Exception Handling in Composed Pipelines

Exceptions travel through a CompletableFuture chain as a failed stage. Every subsequent stage that has not registered an error handler is skipped, and the exception surfaces at the terminal get() / join() call wrapped in a CompletionException. You have three recovery strategies:

  • exceptionally(fn) — runs only when the stage failed; replaces the exception with a default value.
  • handle(BiFunction) — runs whether the stage succeeded or failed; lets you inspect both the result and the exception in one place.
  • whenComplete(BiConsumer) — like handle but does not transform the result; useful for logging or cleanup.
CompletableFuture<String> riskyFetch = CompletableFuture .supplyAsync(() -> { if (Math.random() < 0.5) throw new RuntimeException("Network timeout"); return "fresh data"; }); // Strategy 1 — recover with a fallback String result1 = riskyFetch .exceptionally(ex -> "cached fallback") .join(); // Strategy 2 — inspect both sides String result2 = riskyFetch .handle((data, ex) -> { if (ex != null) { System.err.println("Failed: " + ex.getMessage()); return "default"; } return data; }) .join(); System.out.println(result1); System.out.println(result2);
Compose + exception handling together. When you have a thenCompose chain and one step can fail, attach exceptionally or handle at the point where you can meaningfully recover — typically right after the stage that might fail, not just at the very end. A handler at the end catches everything but gives you less context about which step failed.

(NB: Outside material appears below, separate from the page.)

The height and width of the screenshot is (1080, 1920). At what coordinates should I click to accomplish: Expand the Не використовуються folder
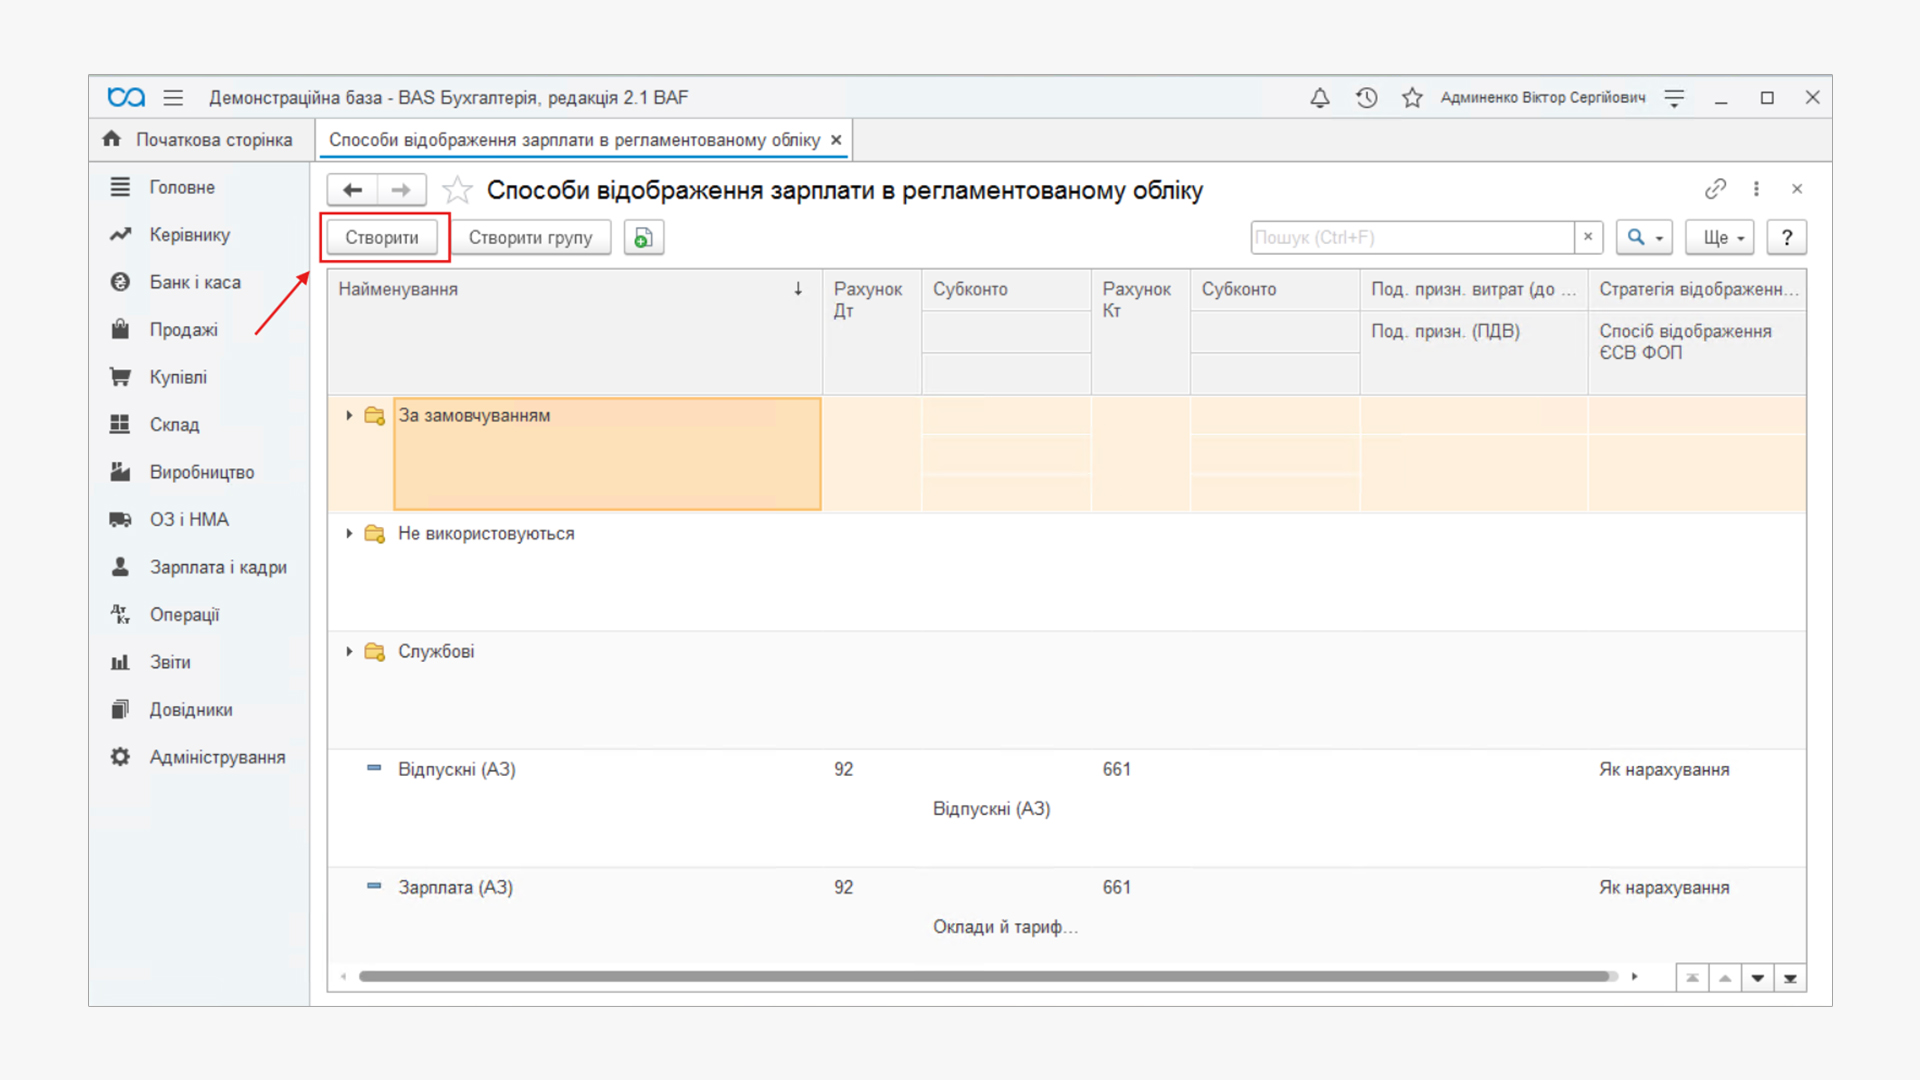tap(349, 533)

Putting It All Together — A Realistic Pipeline

The following example combines thenCompose, thenCombine, and exceptionally in a single pipeline that (a) fetches a product ID asynchronously, (b) concurrently loads the product details and the live price, and (c) falls back gracefully on any failure:

import java.util.concurrent.CompletableFuture; CompletableFuture<String> pipeline = CompletableFuture // Step 1 — resolve a product slug to a numeric ID .supplyAsync(() -> resolveProductId("java-book")) // Step 2 — fetch details (sequential dependency on step 1) .thenCompose(id -> CompletableFuture.supplyAsync(() -> fetchDetails(id)) // Combine with a parallel price lookup .thenCombine( CompletableFuture.supplyAsync(() -> fetchPrice(id)), (details, price) -> details + " | price: $" + price ) ) // Step 3 — recover if anything above failed .exceptionally(ex -> "Product unavailable: " + ex.getMessage()); System.out.println(pipeline.join());

Key Takeaways

  • Use thenCompose when the next step is itself async (avoid double-wrapping).
  • Use thenCombine to merge two independent futures without serializing them.
  • Use allOf to fan out over a dynamic collection and collect all results afterward.
  • Attach exceptionally or handle close to the stage that can fail for precise recovery.
  • Always pick up the right Async variant with an explicit executor when blocking I/O must not touch the common pool.